### Your instructions
Reproduce every entry exactly as given.

### Data in this exercise
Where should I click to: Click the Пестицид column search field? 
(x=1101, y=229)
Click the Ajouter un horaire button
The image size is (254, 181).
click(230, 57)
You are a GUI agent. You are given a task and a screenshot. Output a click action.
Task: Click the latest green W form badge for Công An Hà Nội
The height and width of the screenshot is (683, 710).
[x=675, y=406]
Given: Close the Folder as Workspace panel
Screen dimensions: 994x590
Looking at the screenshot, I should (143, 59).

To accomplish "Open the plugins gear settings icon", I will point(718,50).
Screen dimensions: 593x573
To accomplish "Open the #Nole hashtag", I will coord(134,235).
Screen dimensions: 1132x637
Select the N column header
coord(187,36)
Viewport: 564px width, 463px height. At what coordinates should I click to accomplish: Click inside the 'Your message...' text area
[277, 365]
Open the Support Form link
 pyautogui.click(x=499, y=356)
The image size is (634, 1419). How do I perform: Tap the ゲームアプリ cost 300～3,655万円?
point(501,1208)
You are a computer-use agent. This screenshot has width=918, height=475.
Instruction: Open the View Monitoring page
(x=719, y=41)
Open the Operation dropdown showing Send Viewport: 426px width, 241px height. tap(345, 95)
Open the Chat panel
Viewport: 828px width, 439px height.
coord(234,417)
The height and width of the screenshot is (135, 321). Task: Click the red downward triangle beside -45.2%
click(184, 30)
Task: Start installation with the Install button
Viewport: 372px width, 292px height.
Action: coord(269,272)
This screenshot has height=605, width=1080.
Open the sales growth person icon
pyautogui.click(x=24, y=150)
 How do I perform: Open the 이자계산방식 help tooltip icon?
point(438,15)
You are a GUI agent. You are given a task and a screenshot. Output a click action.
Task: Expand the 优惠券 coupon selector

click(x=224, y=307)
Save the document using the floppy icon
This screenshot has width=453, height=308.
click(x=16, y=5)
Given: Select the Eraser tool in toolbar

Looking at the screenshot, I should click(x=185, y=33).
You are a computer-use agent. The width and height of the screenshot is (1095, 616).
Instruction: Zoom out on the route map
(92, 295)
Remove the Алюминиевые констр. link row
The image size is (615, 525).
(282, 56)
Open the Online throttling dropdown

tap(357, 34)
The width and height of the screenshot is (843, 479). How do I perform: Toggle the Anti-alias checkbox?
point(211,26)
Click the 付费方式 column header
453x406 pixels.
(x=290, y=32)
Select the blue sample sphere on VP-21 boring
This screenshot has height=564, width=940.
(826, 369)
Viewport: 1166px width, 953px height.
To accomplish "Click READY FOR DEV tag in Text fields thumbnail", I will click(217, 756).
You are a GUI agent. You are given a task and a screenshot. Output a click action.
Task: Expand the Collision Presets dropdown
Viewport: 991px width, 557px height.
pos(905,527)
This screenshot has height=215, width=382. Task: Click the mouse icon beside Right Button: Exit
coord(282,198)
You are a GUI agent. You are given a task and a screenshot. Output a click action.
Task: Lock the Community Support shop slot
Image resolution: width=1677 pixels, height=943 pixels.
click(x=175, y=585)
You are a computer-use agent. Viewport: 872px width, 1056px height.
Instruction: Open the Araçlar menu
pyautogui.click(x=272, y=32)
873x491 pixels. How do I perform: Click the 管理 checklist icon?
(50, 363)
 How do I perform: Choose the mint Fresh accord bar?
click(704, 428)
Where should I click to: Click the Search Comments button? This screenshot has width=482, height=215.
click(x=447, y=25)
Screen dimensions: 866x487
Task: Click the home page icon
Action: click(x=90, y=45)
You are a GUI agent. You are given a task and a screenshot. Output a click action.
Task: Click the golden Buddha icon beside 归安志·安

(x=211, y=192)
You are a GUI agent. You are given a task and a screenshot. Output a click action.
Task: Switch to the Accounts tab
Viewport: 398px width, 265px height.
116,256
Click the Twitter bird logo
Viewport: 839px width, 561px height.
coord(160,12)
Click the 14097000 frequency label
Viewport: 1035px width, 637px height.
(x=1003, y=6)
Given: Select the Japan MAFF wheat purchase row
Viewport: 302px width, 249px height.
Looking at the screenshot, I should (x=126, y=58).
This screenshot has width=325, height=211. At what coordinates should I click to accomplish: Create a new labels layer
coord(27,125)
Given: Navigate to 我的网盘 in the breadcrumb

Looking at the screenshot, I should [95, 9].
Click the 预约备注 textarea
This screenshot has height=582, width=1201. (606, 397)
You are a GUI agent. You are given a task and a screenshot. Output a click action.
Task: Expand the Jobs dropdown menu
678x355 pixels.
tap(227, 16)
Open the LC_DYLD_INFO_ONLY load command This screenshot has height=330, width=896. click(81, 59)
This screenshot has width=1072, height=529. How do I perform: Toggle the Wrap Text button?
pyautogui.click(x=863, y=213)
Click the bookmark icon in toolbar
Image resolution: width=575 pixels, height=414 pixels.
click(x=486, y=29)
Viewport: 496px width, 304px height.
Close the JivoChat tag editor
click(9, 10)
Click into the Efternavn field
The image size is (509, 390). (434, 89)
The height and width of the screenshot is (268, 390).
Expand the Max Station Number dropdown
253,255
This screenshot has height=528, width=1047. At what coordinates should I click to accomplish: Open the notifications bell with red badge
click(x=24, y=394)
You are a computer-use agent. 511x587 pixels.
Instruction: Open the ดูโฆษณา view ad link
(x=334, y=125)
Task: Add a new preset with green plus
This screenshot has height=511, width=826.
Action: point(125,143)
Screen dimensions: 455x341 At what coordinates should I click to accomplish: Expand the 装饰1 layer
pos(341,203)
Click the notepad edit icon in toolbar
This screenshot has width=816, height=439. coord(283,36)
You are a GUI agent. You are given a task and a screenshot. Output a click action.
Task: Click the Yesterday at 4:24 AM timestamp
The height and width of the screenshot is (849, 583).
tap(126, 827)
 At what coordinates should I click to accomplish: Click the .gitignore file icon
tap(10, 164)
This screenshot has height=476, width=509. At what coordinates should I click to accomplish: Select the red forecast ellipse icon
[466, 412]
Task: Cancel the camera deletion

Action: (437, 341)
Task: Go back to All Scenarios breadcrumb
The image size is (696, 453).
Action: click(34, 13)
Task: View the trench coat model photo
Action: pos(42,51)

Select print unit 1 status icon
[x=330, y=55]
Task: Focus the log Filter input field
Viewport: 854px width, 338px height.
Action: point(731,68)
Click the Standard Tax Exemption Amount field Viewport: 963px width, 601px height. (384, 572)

### Exercise response
Where should I click to: Click the Пестицид column search field? 
(x=1101, y=229)
Click the Ajouter un horaire button
The image size is (254, 181).
click(230, 57)
You are a GUI agent. You are given a task and a screenshot. Output a click action.
Task: Click the latest green W form badge for Công An Hà Nội
The height and width of the screenshot is (683, 710).
[x=675, y=406]
Given: Close the Folder as Workspace panel
Screen dimensions: 994x590
Looking at the screenshot, I should (143, 59).

To accomplish "Open the plugins gear settings icon", I will point(718,50).
Screen dimensions: 593x573
To accomplish "Open the #Nole hashtag", I will coord(134,235).
Screen dimensions: 1132x637
Select the N column header
coord(187,36)
Viewport: 564px width, 463px height. At what coordinates should I click to accomplish: Click inside the 'Your message...' text area
[277, 365]
Open the Support Form link
 pyautogui.click(x=499, y=356)
The image size is (634, 1419). How do I perform: Tap the ゲームアプリ cost 300～3,655万円?
point(501,1208)
You are a computer-use agent. This screenshot has width=918, height=475.
Instruction: Open the View Monitoring page
(x=719, y=41)
Open the Operation dropdown showing Send Viewport: 426px width, 241px height. tap(345, 95)
Open the Chat panel
Viewport: 828px width, 439px height.
coord(234,417)
The height and width of the screenshot is (135, 321). Task: Click the red downward triangle beside -45.2%
click(184, 30)
Task: Start installation with the Install button
Viewport: 372px width, 292px height.
Action: coord(269,272)
This screenshot has height=605, width=1080.
Open the sales growth person icon
pyautogui.click(x=24, y=150)
 How do I perform: Open the 이자계산방식 help tooltip icon?
point(438,15)
You are a GUI agent. You are given a task and a screenshot. Output a click action.
Task: Expand the 优惠券 coupon selector

click(x=224, y=307)
Save the document using the floppy icon
This screenshot has width=453, height=308.
click(x=16, y=5)
Given: Select the Eraser tool in toolbar

Looking at the screenshot, I should click(x=185, y=33).
You are a computer-use agent. The width and height of the screenshot is (1095, 616).
Instruction: Zoom out on the route map
(92, 295)
Remove the Алюминиевые констр. link row
The image size is (615, 525).
(282, 56)
Open the Online throttling dropdown

tap(357, 34)
The width and height of the screenshot is (843, 479). How do I perform: Toggle the Anti-alias checkbox?
point(211,26)
Click the 付费方式 column header
453x406 pixels.
(x=290, y=32)
Select the blue sample sphere on VP-21 boring
This screenshot has height=564, width=940.
(826, 369)
Viewport: 1166px width, 953px height.
To accomplish "Click READY FOR DEV tag in Text fields thumbnail", I will click(217, 756).
You are a GUI agent. You are given a task and a screenshot. Output a click action.
Task: Expand the Collision Presets dropdown
Viewport: 991px width, 557px height.
pos(905,527)
This screenshot has height=215, width=382. Task: Click the mouse icon beside Right Button: Exit
coord(282,198)
You are a GUI agent. You are given a task and a screenshot. Output a click action.
Task: Lock the Community Support shop slot
Image resolution: width=1677 pixels, height=943 pixels.
click(x=175, y=585)
You are a computer-use agent. Viewport: 872px width, 1056px height.
Instruction: Open the Araçlar menu
pyautogui.click(x=272, y=32)
873x491 pixels. How do I perform: Click the 管理 checklist icon?
(50, 363)
 How do I perform: Choose the mint Fresh accord bar?
click(704, 428)
Where should I click to: Click the Search Comments button? This screenshot has width=482, height=215.
click(x=447, y=25)
Screen dimensions: 866x487
Task: Click the home page icon
Action: click(x=90, y=45)
You are a GUI agent. You are given a task and a screenshot. Output a click action.
Task: Click the golden Buddha icon beside 归安志·安

(x=211, y=192)
You are a GUI agent. You are given a task and a screenshot. Output a click action.
Task: Switch to the Accounts tab
Viewport: 398px width, 265px height.
116,256
Click the Twitter bird logo
Viewport: 839px width, 561px height.
coord(160,12)
Click the 14097000 frequency label
Viewport: 1035px width, 637px height.
(x=1003, y=6)
Given: Select the Japan MAFF wheat purchase row
Viewport: 302px width, 249px height.
Looking at the screenshot, I should (x=126, y=58).
This screenshot has width=325, height=211. At what coordinates should I click to accomplish: Create a new labels layer
coord(27,125)
Given: Navigate to 我的网盘 in the breadcrumb

Looking at the screenshot, I should [95, 9].
Click the 预约备注 textarea
This screenshot has height=582, width=1201. (606, 397)
You are a GUI agent. You are given a task and a screenshot. Output a click action.
Task: Expand the Jobs dropdown menu
678x355 pixels.
tap(227, 16)
Open the LC_DYLD_INFO_ONLY load command This screenshot has height=330, width=896. click(81, 59)
This screenshot has width=1072, height=529. How do I perform: Toggle the Wrap Text button?
pyautogui.click(x=863, y=213)
Click the bookmark icon in toolbar
Image resolution: width=575 pixels, height=414 pixels.
click(x=486, y=29)
Viewport: 496px width, 304px height.
Close the JivoChat tag editor
click(9, 10)
Click into the Efternavn field
The image size is (509, 390). (434, 89)
The height and width of the screenshot is (268, 390).
Expand the Max Station Number dropdown
253,255
This screenshot has height=528, width=1047. At what coordinates should I click to accomplish: Open the notifications bell with red badge
click(x=24, y=394)
You are a computer-use agent. 511x587 pixels.
Instruction: Open the ดูโฆษณา view ad link
(x=334, y=125)
Task: Add a new preset with green plus
This screenshot has height=511, width=826.
Action: point(125,143)
Screen dimensions: 455x341 At what coordinates should I click to accomplish: Expand the 装饰1 layer
pos(341,203)
Click the notepad edit icon in toolbar
This screenshot has width=816, height=439. coord(283,36)
You are a GUI agent. You are given a task and a screenshot. Output a click action.
Task: Click the Yesterday at 4:24 AM timestamp
The height and width of the screenshot is (849, 583).
tap(126, 827)
 At what coordinates should I click to accomplish: Click the .gitignore file icon
tap(10, 164)
This screenshot has height=476, width=509. At what coordinates should I click to accomplish: Select the red forecast ellipse icon
[466, 412]
Task: Cancel the camera deletion

Action: (437, 341)
Task: Go back to All Scenarios breadcrumb
The image size is (696, 453).
Action: click(34, 13)
Task: View the trench coat model photo
Action: pos(42,51)

Select print unit 1 status icon
[x=330, y=55]
Task: Focus the log Filter input field
Viewport: 854px width, 338px height.
Action: point(731,68)
Click the Standard Tax Exemption Amount field Viewport: 963px width, 601px height. (384, 572)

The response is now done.